Teori Manajemen Perilaku (Behavioral Management Theory)
Penekanan
pemikiran manajemen pasca aliran klasik ada di seputar interaksi dan motivasi
individu di dalam organisasi. Prinsip-prinsip manajemen selama periode klasik
kurang mampu menyesuaikan diri dengan aneka situasi berbeda yang berkembang di
sekeliling organisasi. Aliran tersebut juga dianggap kurang mampu menjelaskan
munculnya perilaku pekerja yang beragam dalam menjalankan pekerjaan.
Singkatnya, aliran klasik dianggap telah mengabaikan motivasi dan perilaku
tumbuh di dalam diri pekerja. Hasilnya, muncul aliran perilaku (behavioral).
Teori
manajemen behavioral kerap disebut gerakan hubungan manusia akibat ia
menekankan pentingnya dimensi manusia dalam pekerjaan. Teoretisi behavioral
yakin bahwa pemahaman yang lebih baik atas perilaku manusia saat mereka
bekerja, seperti motivasi, konflik, harapan, dan dinamika kelompok, akan
meningkatkan produktivitas organisasi.
Elton
Mayo. Kontribusi Mayo berawal dari Hawthorne Studies. Mayo dan rekannya F. J.

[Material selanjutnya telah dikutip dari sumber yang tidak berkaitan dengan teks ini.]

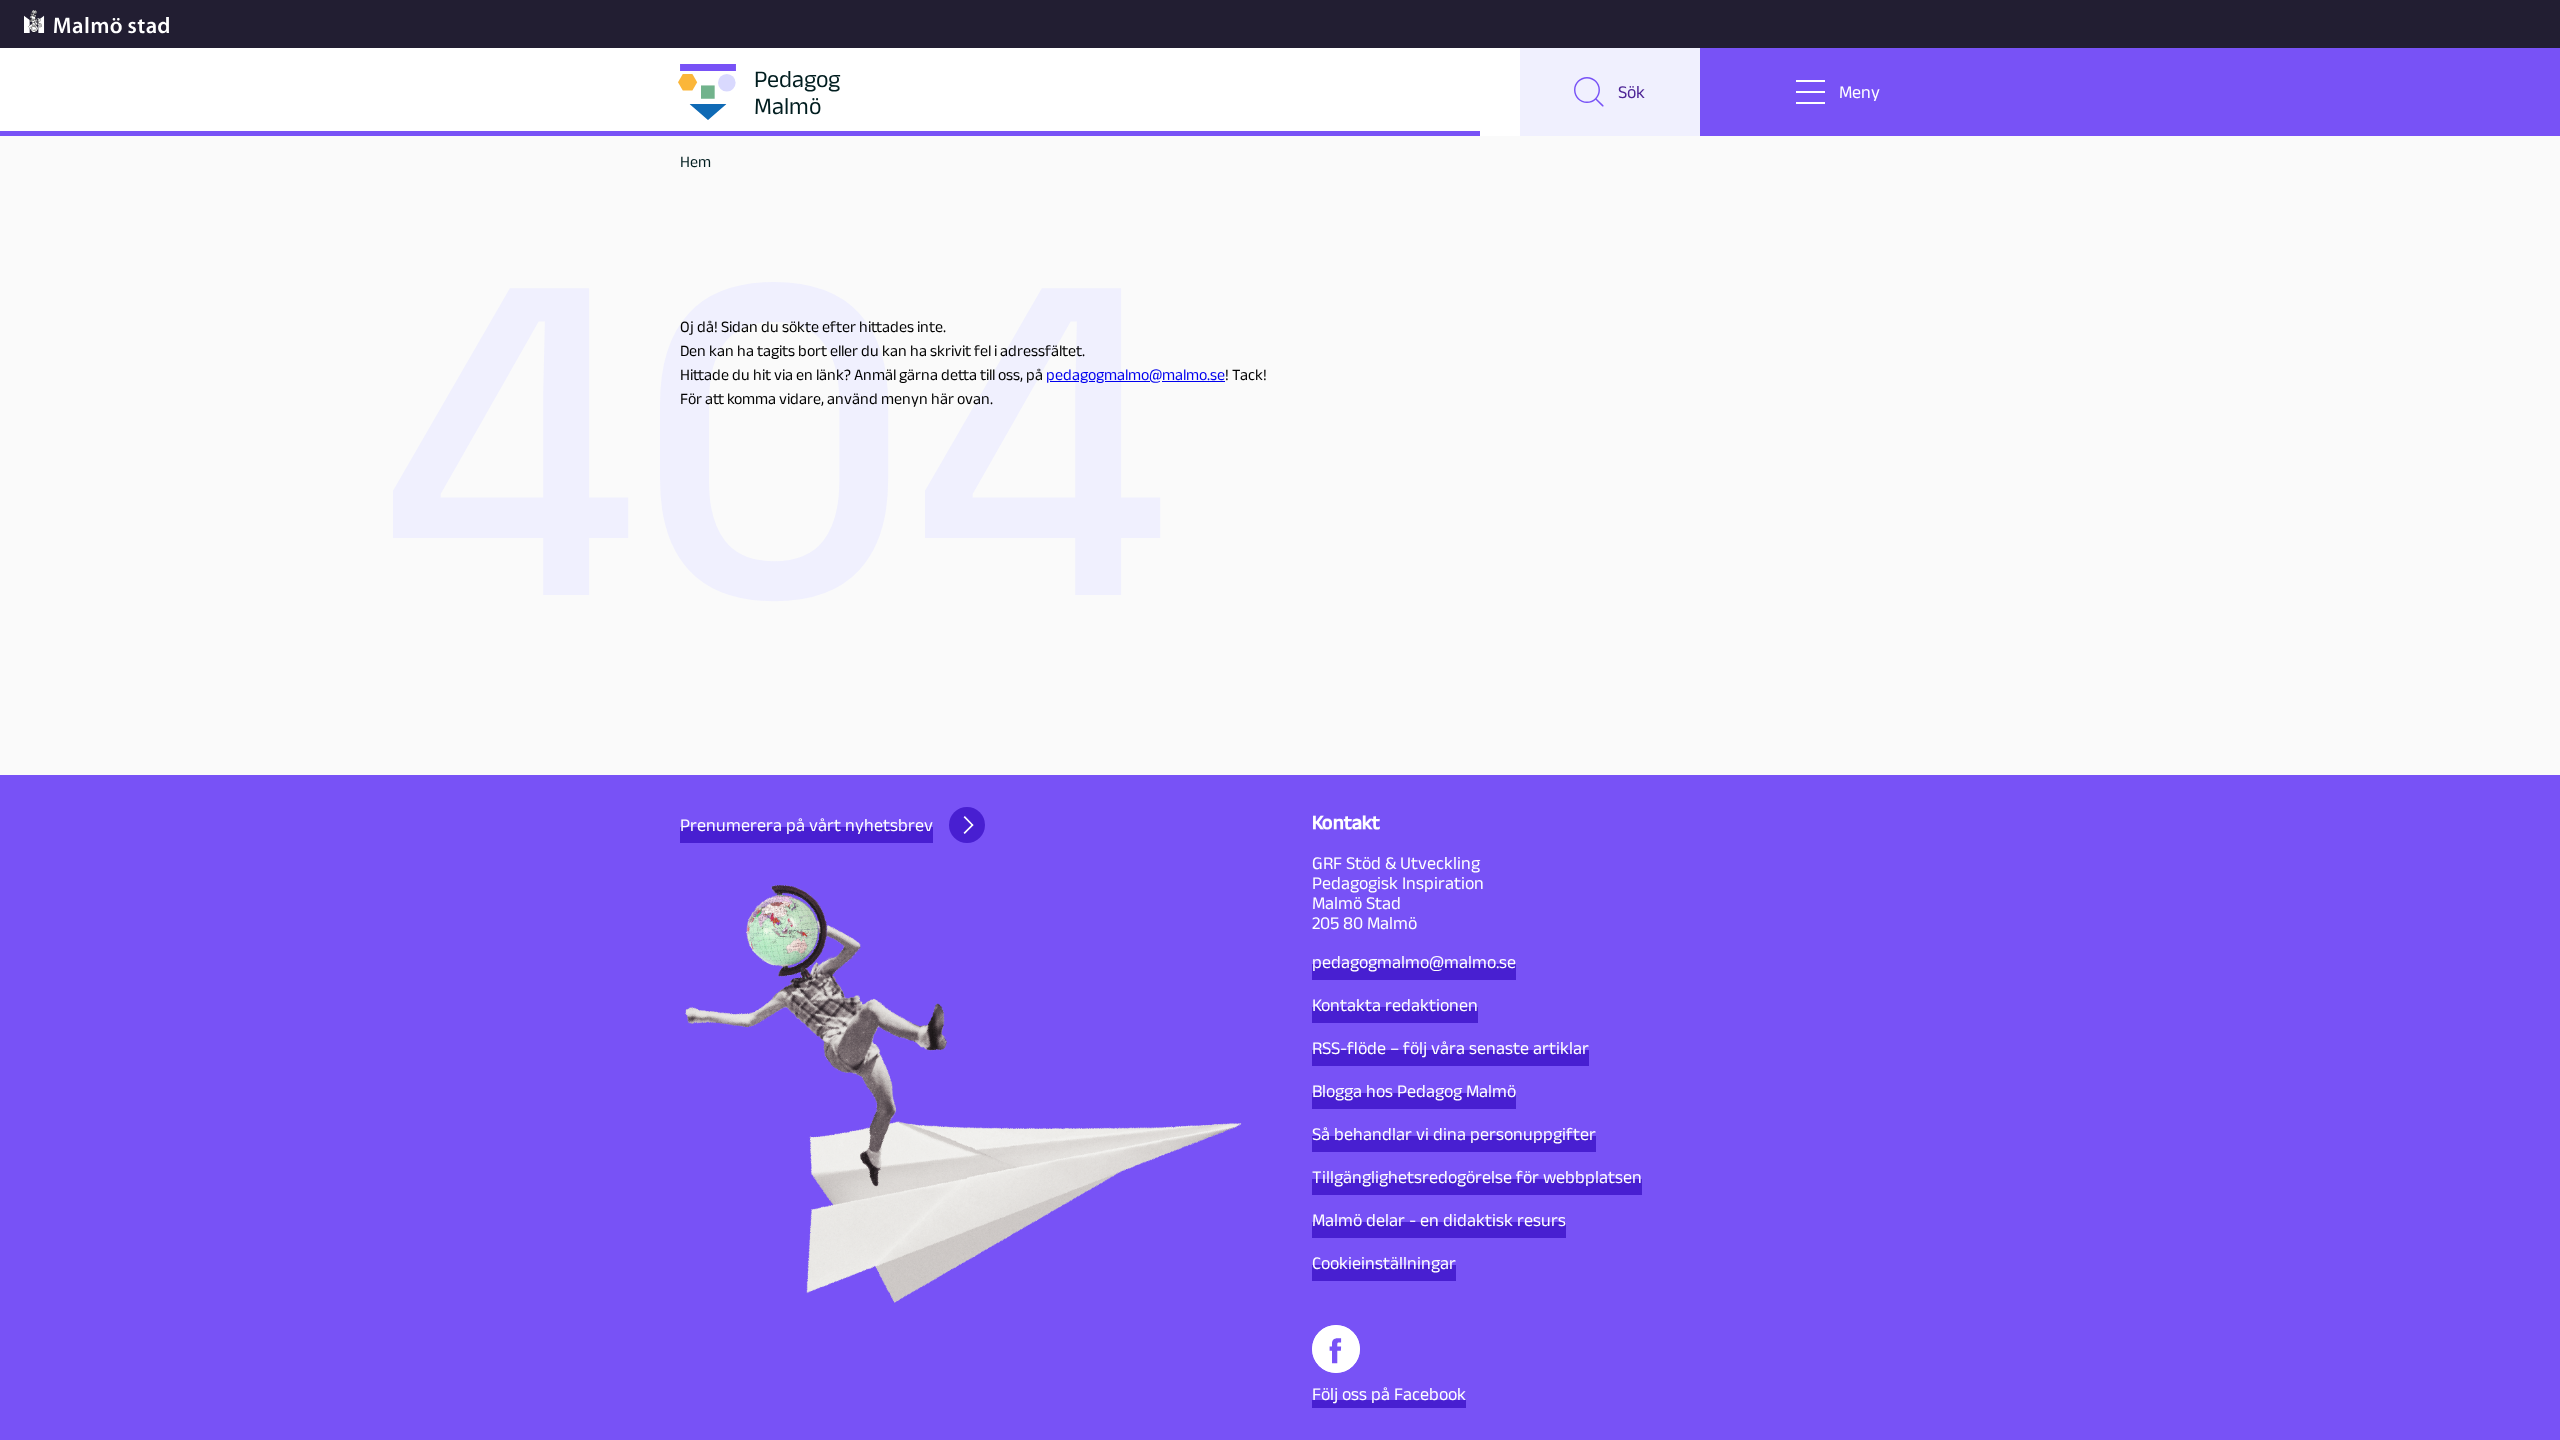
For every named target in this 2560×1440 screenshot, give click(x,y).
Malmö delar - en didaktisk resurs (1439, 1220)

Roethlisberger menyimpulkan bahwa peningkatan produksi merupakan hasil
pengawasan supervisor ketimbang perubahan pencahayaan ruangan atau
fasilitas-fasilitas lain yang bersifat fisik bagi pekerja. Supervisor yang
mampu memahami apa yang sesungguhnya diinginkan pekerja, diyakini akan mampu
meningkatkan motivasi dan produktivitas mereka. Kesimpulan pokok dari Hawthorne
Studies adalah, hubungan antarmanusia dan kebutuhan sosial pekerja adalah aspek
kunci bagi manajemen. Konsep motivasi dalam diri manusia ini mendorong
munculnya teori dan praktek manajemen yang revolusioner.
Abraham
Maslow. Seorang psikolog, membangun apa yang kemudian dikenal sebagai Teori
Kebutuhan. Teori kebutuhan adalah teori motivasi kerja yang didasarkan pada
kebutuhan umum manusia. Teori Maslow punya 3 asumsi:
1. Kebutuhan
manusia tidak akan pernah terpuaskan;
2. Perilaku
manusia punya tujuan dan dimotivasi oleh kebutuhan untuk merasakan kepuasan;
dan
3. Kebutuhan
dapat diklasifikasi menurut struktur hirarki dari yang terpenting, yaitu dari
bawah (dasar) hingga yang lebih kemudian.
4,
Aliran Manajemen Kuantitatif
Selama
Perang Dunia II, matematikawan, fisikawan, serta ilmuwan ilmu-ilmu pasti
lainnya menggabungkan diri ke dalam bidang kemiliteran untuk melawan aliansi
Jerman, Jepang, dan Italia. Aliran manajemen kuantitatif adalah hasil dari
riset manajemen yang diadakan selama Perang Dunia II tersebut. Pendekatan
kuantitatif atas manajemen melibatkan penggunaan teknik-teknik
kuantitatif-matematika seperti statistik, model informasi, dan simulasi
komputer untuk memprediksi proses pembuatan keputusan. Aliran ini punya beberapa
cabang.
1.
Manajemen Sains
Aliran
manajemen sains muncul menyikapi masalah yang berhubungan dengan perang global.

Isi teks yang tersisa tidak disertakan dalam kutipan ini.